Mit ihrem Kinodebüt nun setzt die Musik- und Modevideomacherin Stéphanie di Giusto der Serpentinentänzerin ein prächtiges Denkmal. Ihre Hommage spielt mit der Erwartung eines Biopics, lässt die Fakten aber bald hinter sich. Stattdessen steigert sie sich zum Psychogramm einer Frau, die über sich und ihren Körper hinauszuwachsen sucht: eine Kriegerin in der Schlacht mit sich selbst, die für jeden ihrer Bühnenzauber über ihre Grenzen ging.

Der Geist der Zeit verpackt in künstlerischer Wucht

Diesen Geist atmet der ganze Film. In jedem Detail steckt eine künstlerische Wucht, die dem exquisiten Team (die Kamera führt die Indie-Ikone Benoît Debie – dazu Choreografien von Fuller-Expertin Jody Sperling) und der fantastischen Besetzung zu verdanken ist: Die französische Künstlerin SoKo verkörpert Loïe Fuller mit einer intensiven, rauen Präsenz, schwankend zwischen absoluter Willensstärke und an Selbstverleugnung grenzender Unsicherheit. Gaspard Ulliel spielt den hinreißend zarten, äther-süchtigen Comte Louis, ihren Freund, Förderer und Seelenverwandten. Und Lily Rose-Depp brilliert als verführerisch-intrigante Isadora Duncan – die Tänzerin, die Loïe nie sein kann.

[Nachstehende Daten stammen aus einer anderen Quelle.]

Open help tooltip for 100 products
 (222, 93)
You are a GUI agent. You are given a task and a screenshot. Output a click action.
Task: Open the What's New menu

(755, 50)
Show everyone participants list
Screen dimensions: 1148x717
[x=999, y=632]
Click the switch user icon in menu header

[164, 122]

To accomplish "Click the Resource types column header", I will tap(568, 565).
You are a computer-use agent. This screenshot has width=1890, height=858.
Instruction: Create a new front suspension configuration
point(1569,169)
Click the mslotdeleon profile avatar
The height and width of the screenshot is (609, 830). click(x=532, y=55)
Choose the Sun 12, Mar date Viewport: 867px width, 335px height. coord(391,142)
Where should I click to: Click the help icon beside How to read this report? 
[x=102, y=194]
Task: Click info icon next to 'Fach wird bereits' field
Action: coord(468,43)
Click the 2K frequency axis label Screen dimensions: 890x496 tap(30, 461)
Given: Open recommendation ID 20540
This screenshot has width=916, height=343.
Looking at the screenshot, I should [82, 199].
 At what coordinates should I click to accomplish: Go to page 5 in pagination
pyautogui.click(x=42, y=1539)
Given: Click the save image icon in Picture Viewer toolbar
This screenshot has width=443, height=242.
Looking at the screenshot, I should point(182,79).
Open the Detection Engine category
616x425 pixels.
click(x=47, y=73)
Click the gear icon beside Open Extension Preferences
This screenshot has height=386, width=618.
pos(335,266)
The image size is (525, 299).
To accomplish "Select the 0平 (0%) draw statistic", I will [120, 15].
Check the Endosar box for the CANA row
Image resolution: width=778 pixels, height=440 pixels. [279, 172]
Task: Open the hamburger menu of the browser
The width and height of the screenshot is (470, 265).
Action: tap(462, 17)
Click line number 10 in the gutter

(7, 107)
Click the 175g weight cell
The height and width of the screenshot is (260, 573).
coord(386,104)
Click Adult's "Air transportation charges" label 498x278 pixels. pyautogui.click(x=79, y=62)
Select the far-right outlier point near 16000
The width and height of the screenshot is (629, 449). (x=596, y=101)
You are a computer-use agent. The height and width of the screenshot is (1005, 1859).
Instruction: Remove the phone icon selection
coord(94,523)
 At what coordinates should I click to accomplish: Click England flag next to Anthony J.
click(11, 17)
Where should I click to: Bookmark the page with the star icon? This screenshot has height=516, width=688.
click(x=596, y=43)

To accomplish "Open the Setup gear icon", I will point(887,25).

Stéphanie di Giusto wagte ein ästhetisches Experiment, das mit gängigen Mustern bricht. Doch hätte es noch radikaler sein dürfen. Weg mit der künstlichen Verlängerung des Plots um der Massentauglichkeit willen! Soll die Handlung doch auseinanderstreben! Es geht um die Bilder, die Metaphern! Um die kreative Explosion!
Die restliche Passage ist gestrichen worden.